Book reviews


Sixteen ways to defend a walled city: Parker K. J.

The Heroic Engineer is one of my favourite literary genres. In Heroic Engineer stories, a technically capable but socially inept protagonist is stuck in a situation that forces them to solve An Impossibly Difficult Problem, suceeding brilliantly on the technical aspects and barely bumbling through on anything involving people. Usually they’re first person narratives, with a snarky, self deprecating voice. You won’t find books listed under this genre category on Amazon, because I just made it up, but there are good number of books that fit the description. For example:

Sixteen Ways to Defend a Walled City is one of the better examples of this genre. A military engineer is stuck in an medieval city under siege and must defend it with limited resources and the military leadership gone.

The central trope is the Sweet Technical Solution; an elegant fix to a looming problem. Heroic Engineer stories are usually a string of these leading to the climax, the solution of the Impossibly Difficult Problem. This is pleasing if set up properly. Like a good mystery, the reader should have been provided with the information to at least theoretically figure it out themself. The aha! moment from understanding a clever solution to a tough problem is the payoff for this genre, like finding out who did it in a mystery. Unfortunately, this is hard to do well.

The easier and more common version has a big build up of a problem but the eventual solution is something first mentioned when used as a solution. Star Trek (All The Series) does this routinely. I call it Checkhov’s Phaser; the solution to the problem in Act 3 that wasn’t on the mantlepiece in Act 1. It’s just lazy. Imagine a mystery writer making the murderer be a never-before-mentioned serial killer.

The other main trope is a heavy reliance on luck, with many narrow escapes and lucky breaks. I suppose you could explain it by (fictional) survivorship bias. If they weren’t that lucky they wouldn’t have lived to tell the tale.

Significant addition to the genre that make it stand out. * unreliable narrator * conflict childhood friend

Plusses: * glorifying engineers and skills *

Minus The protagonist is usally extremely lucky, which I guess could be explained by survivorship bias. If they hadn’t solved this usually a huge element of luck * lots of deus ex machina. A little like Star Trek where they solve the problem with some technobabble thing never mentioned before.

The stress of her regard: Tim Powers (reading, Jan 2020)

I couldn’t finish this. Declare, another of Powers’ books, is one of my favorites, and this book is doing something similar but it just doesn’t work for me.

When the earth had two moons: Erik Ian Asphaug (read Jan 2020)

An entertaining story weaving our current knowledge of planetary formation science together with anecdotes from the author’s life and career. I wonder how well it will age give the wild pace discovery in planetary sciences.

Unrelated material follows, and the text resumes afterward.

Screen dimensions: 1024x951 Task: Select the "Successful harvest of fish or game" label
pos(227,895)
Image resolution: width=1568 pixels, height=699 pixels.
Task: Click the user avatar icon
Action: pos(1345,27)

Killing Commendatore: Haruki Murakami (read Jan 2020)

I guess I just don’t like Murakami’s writing or perhaps his translation. As with 1Q84, I found it just readable enough to finish. I didn’t feel particularly attached to or interested in the characters. The magical elements seemed random and uncoordinated; it was just a bunch of stuff happening, with the serialized structure giving it some odd beats. I probably won’t read any more Murakami books no matter how well they’re reviewed. The one thing that stuck with me was a sort of tired sadness that also permeated 1Q84 and some other Japanes stories I’ve read and TV I’ve watched.

Medical Nihilism: Jacob Stegenga (read Dec 2019)

The book argues persuasively that most modern medical interventions aren’t insulin-like magic bullets, and rather are often weak or completely ineffective. Most new drugs, for example, have a small effect size that replicates poorly, and studies are biased to emphasize the positive effects and minimize the negative. Given the vast sums spent on drug development and drug purchases as well as the potential severity of side effects, this is appalling. The thesis is well argued and the writing, though academic, is often wryly humorous. Overall, I’m persuaded and I’ll be sure to review the literature carefully before I accept treatments, as it sounds like many of them are worse than useless.

Given the rapid worldwide growth in medical costs, this argument onsidered with Robin Hanson’s paper: “Showing that you care: The evolution of health altruism”, suggests to me an alternative model of medical care which is stringently evidence based requiring substantial replication but also addresses the social aspects of peoples need to feel cared for. Right now it seems that huge treatment expenditures are a proxy for people’s desire to feel cared for.